Can Americans reclaim the term ‘patriot’?
It’s easy to define patriot – one who loves his or her country, per Merriam-Webster – but harder to agree on what that love should entail.
Staff
What does it mean to be a patriot? This question was debated across the United States in the aftermath of the rioting at the U.S. Capitol on Jan. 6. Were the insurgents “American patriots,” as then-President Donald Trump called them? Or did they perpetrate “an attack on our country and its founding principles,” as the Republican National Committee put it?
It’s easy to define patriot – “one who loves and supports his or her country,” according to Merriam-Webster – but it’s much harder to agree on what this love should entail. The most famous patriots, of course, were the American colonists who formed militias and an army to fight both for their independence from Britain and for the Enlightenment ideals they enshrined in the Declaration of Independence: “that all men are created equal, that they are endowed by their Creator with certain unalienable Rights.”
The far-right has sought to lay claim to the term patriot. The so-called patriot movement is a loose collection of groups that follow conspiracy theories and “see the federal government as their primary enemy,” according to Heidi Beirich and Evelyn Schlatter. Hundreds of “patriot militias” train to defend what they see as constitutional principles under threat. When Mr. Trump encouraged “patriots” to “fight” before the riot, it was seen as an incitement to these groups.

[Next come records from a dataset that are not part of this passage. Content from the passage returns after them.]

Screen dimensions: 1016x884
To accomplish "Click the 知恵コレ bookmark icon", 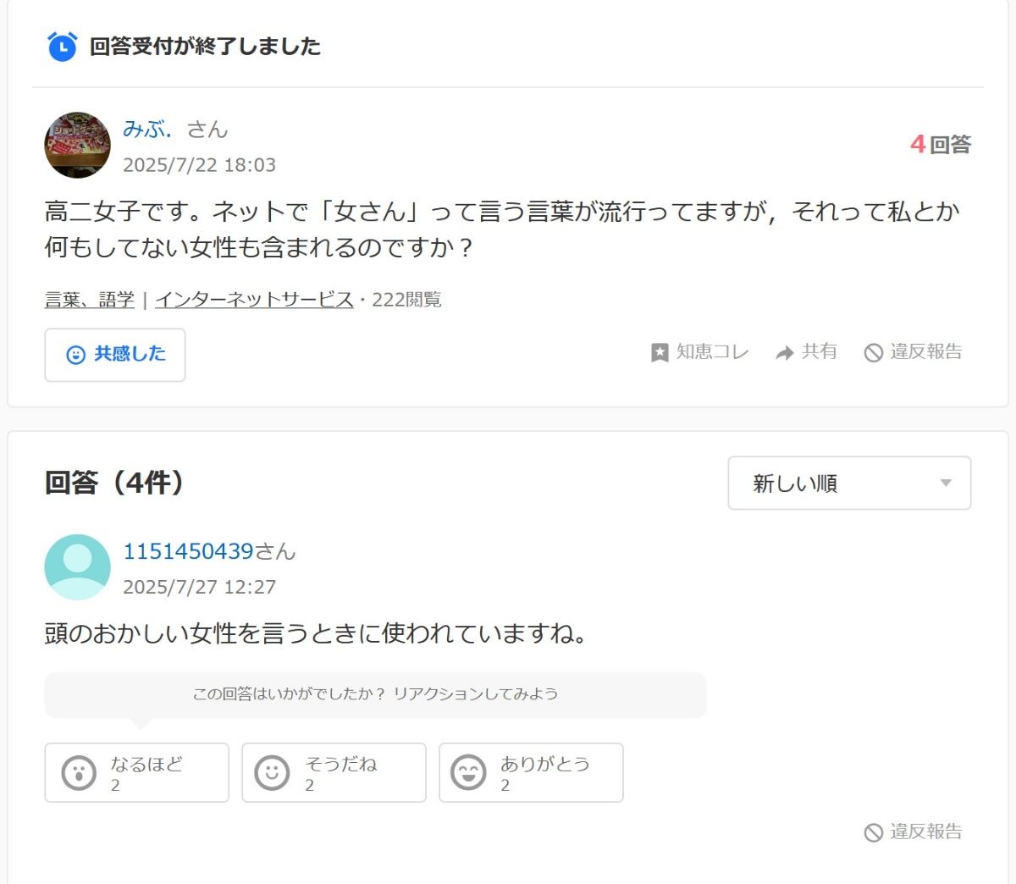I will coord(660,353).
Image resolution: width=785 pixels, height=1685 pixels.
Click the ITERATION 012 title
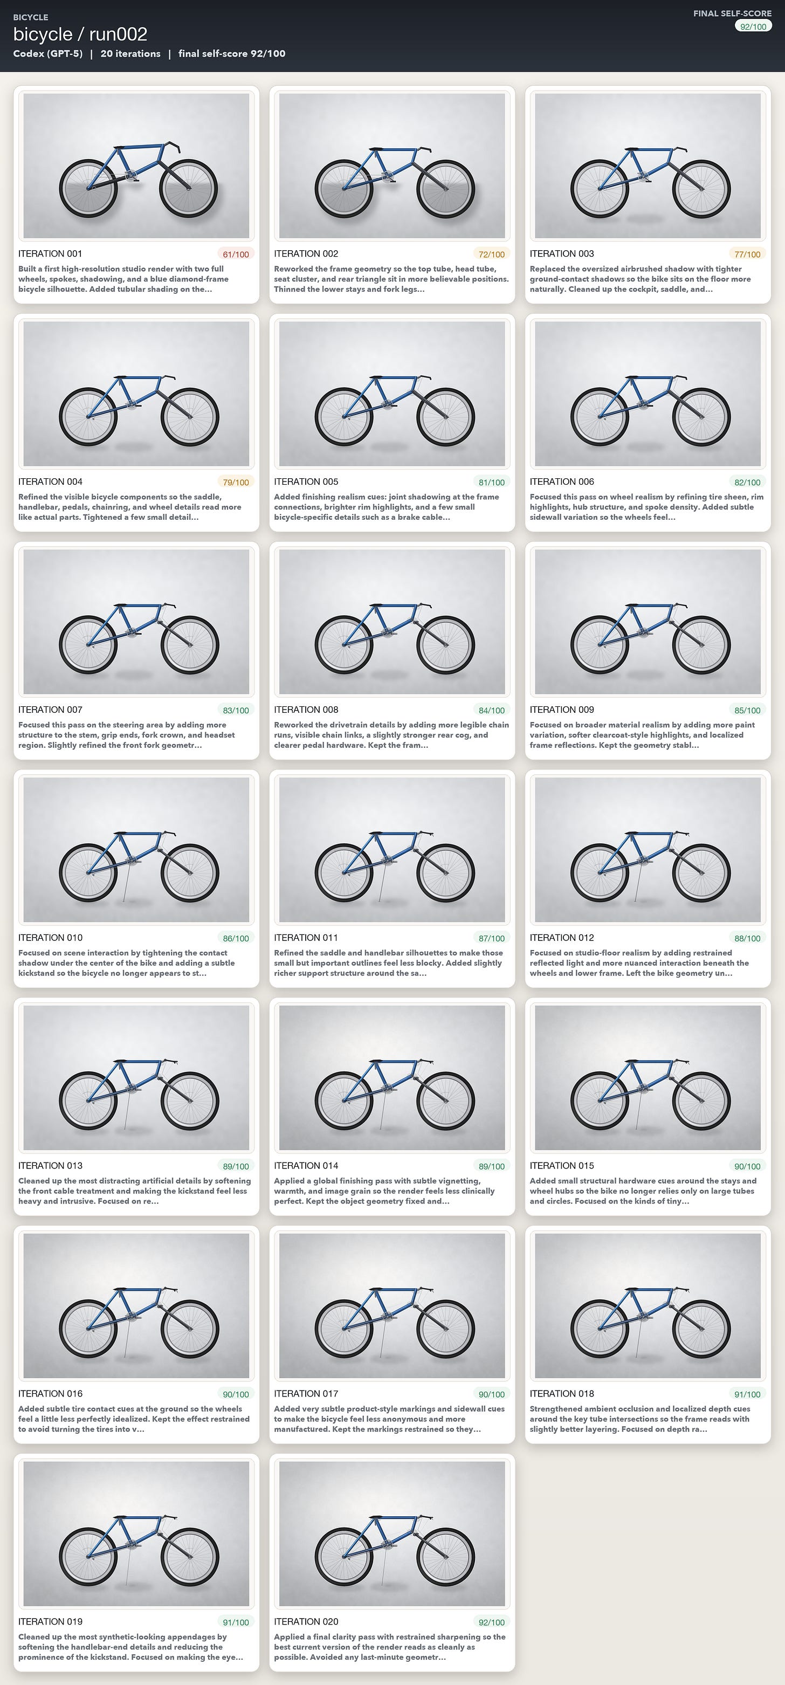tap(562, 937)
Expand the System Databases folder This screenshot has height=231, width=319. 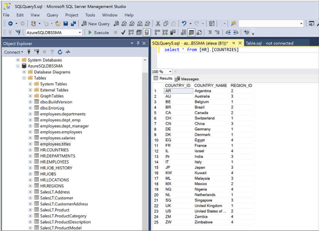click(18, 60)
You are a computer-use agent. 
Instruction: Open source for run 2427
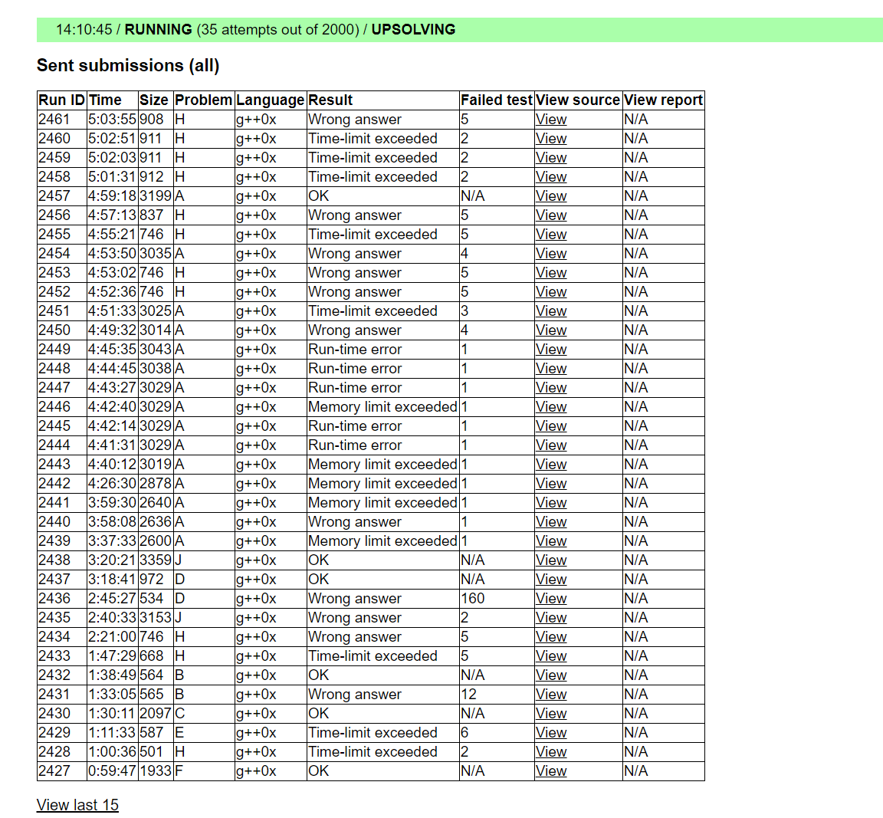[551, 771]
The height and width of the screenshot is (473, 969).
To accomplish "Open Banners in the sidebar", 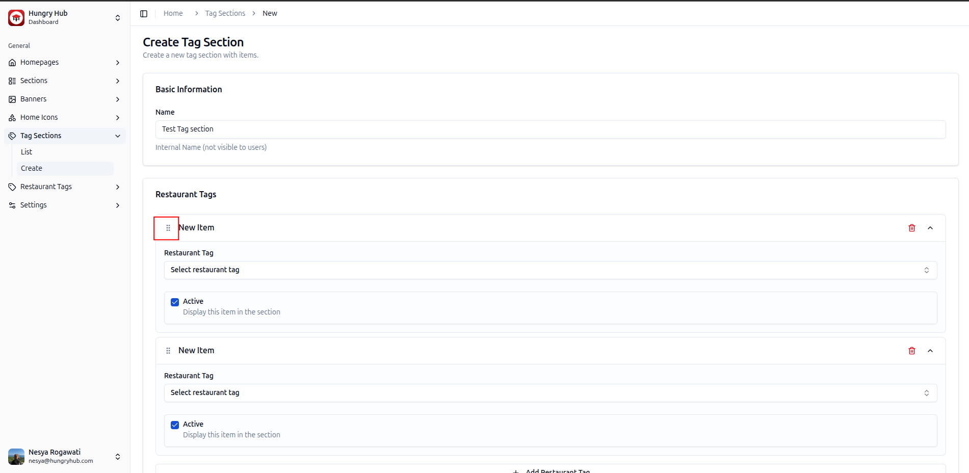I will (x=34, y=99).
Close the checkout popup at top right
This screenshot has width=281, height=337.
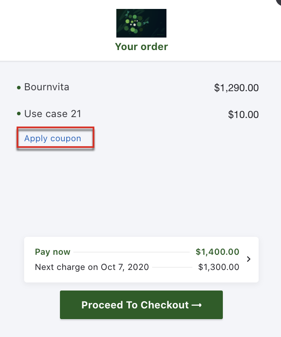coord(279,2)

The left has apparently ceded the patriotic turf. According to a 2019 poll, only 22% of Democrats were “extremely proud to be American,” versus 76% of Republicans. For some, identifying as a patriot can feel like an endorsement of the ugly underpinnings of America’s founding ideals: the institutionalization of slavery in the Constitution, the second-class citizenship of women, the broken treaties with Indigenous people.
Professor Imani Perry argues, for example, that Black Americans cannot “settle ... into the glory of the American mythos” until “the structure itself, the one that enabled genocide, slavery, militarism and economic exploitation ... [has been] remade.”
Can the word patriot be reclaimed? It seems possible, at least rhetorically. Political scientists M. Steven Fish, Neil Abrams, and Laila Aghaie explain that decades ago Democratic leaders successfully framed the New Deal and Medicare as patriotic programs. Franklin D. Roosevelt called raising income taxes on people in the highest tax bracket “the American thing to do.”
Patriotism has never been just about glorifying a national mythos. It can be equally patriotic to point out the country’s faults and work to fix them. As James Baldwin wrote: “I love America more than any other country in this world, and, exactly for this reason, I insist on the right to criticize her perpetually.”